Heft 4

Wolfgang Darschin/Susanne Kayser

Tendenzen im Zuschauerverhalten

Fernsehgewohnheiten und Programmbewertungen im Jahr 2000

Auch wenn im Jahr 2000 durchschnittlich fünf Minuten länger ferngesehen wurde als 1999, kann die Fernsehnutzung in den letzten Jahren insgesamt als stabil bezeichnet werden. So zeigten sich auch im vergangenen Jahr erneut die bekannten Unterschiede im Fernsehverhalten der west- und ostdeutschen Bürger, und auch die verschiedenen Nutzungsschwerpunkte öffentlich-rechtlicher und privater Programme blieben bestehen.

In Ostdeutschland wurde durchschnittlich 25 Minuten länger ferngesehen als im Westen. Nur bei den 20- bis 29-jährigen Ostdeutschen hat sich eine starke Veränderung ergeben: Sie nutzten das Fernsehen sogar vier Minuten weniger als die gleichaltrigen Westdeutschen. Das Sehbeteiligungsverhältnis hat sich im vergangenen Jahr leicht zugunsten der öffentlich-rechtlichen und der kleinen Privatsender verschoben. Rang 1 als meistgesehene Programme teilten sich im Bundesgebiet mit einem Marktanteil von jeweils 14,3 Prozent Das Erste und RTL, gefolgt vom ZDF und den (addierten) acht Dritten Programmen. Zusammengerechnet liegen letztere in den ostdeutschen Ländern nach RTL auf Rang 2 der Publikumsgunst.

Während bei den Privatsendern Fiction die größten Anteile am Fernsehkonsum hat (je nach Sender 33 % bis 61 %), ist für die Akzeptanz der öffentlich-rechtlichen Programme Information am wichtigsten (36 % bis 58 %), Fiction erzielt bei ihnen Nutzungsanteile von 23 bis 33 Prozent. Information spielt bei den Privatsendern mit Nutzungsanteilen zwischen 16 und 22 Prozent unverändert eine relativ geringe Rolle. Insgesamt fallen wie im Vorjahr 60 Prozent des Unterhaltungs- und Fictionkonsums auf Privatsender. Dagegen decken die Zuschauer ihren Informationsbedarf zu mehr als zwei Dritteln aus öffentlich-rechtlichen Programmen.

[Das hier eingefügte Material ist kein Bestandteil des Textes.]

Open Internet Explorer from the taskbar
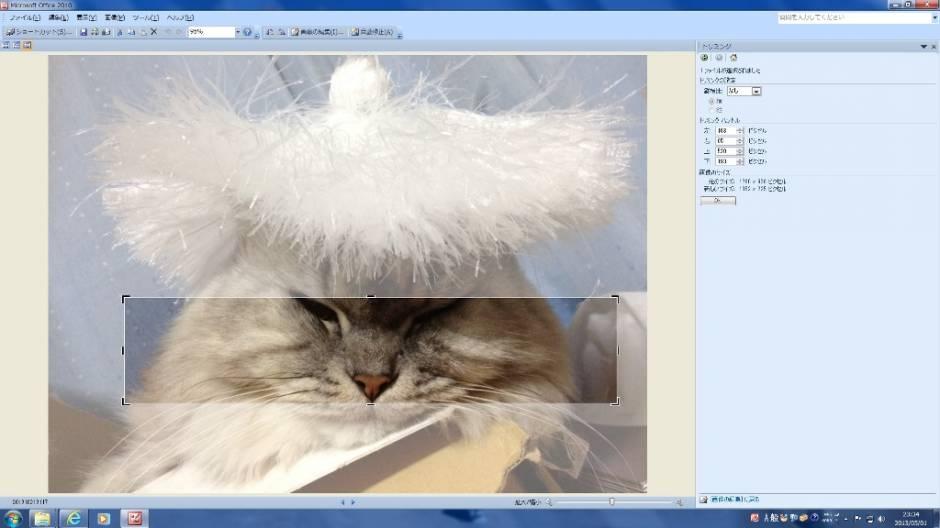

Diesen unterschiedlichen Nutzungsschwerpunkten entsprechen auch die Images der Sender. Öffentlich-rechtliche Programme gelten als seriös, glaubwürdig und anspruchsvoll, ihre tagesaktuelle Berichterstattung und ihre Professionalität werden geschätzt. Dagegen wird die Informationskompetenz der Privatsender deutlich geringer bewertet, sie erscheinen kompetenter in Sachen Entspannung, Spaß und gute Laune. Bei der Unverzichtbarkeitsfrage führte 2000 das Erste deutlicher als im Vorjahr vor RTL, und es rangiert auch bei der Frage nach dem Lieblingssender an erster Stelle. Die Senderpräferenz steht in deutlichem Zusammenhang mit dem politischen Interesse: Je unpolitischer die Befragten sich einschätzten, desto stärker tendierten sie zu privaten Sendern, gleichgültig, ob sie nach der Unentbehrlichkeit eines Programms oder nach dem Lieblingssender gefragt wurden.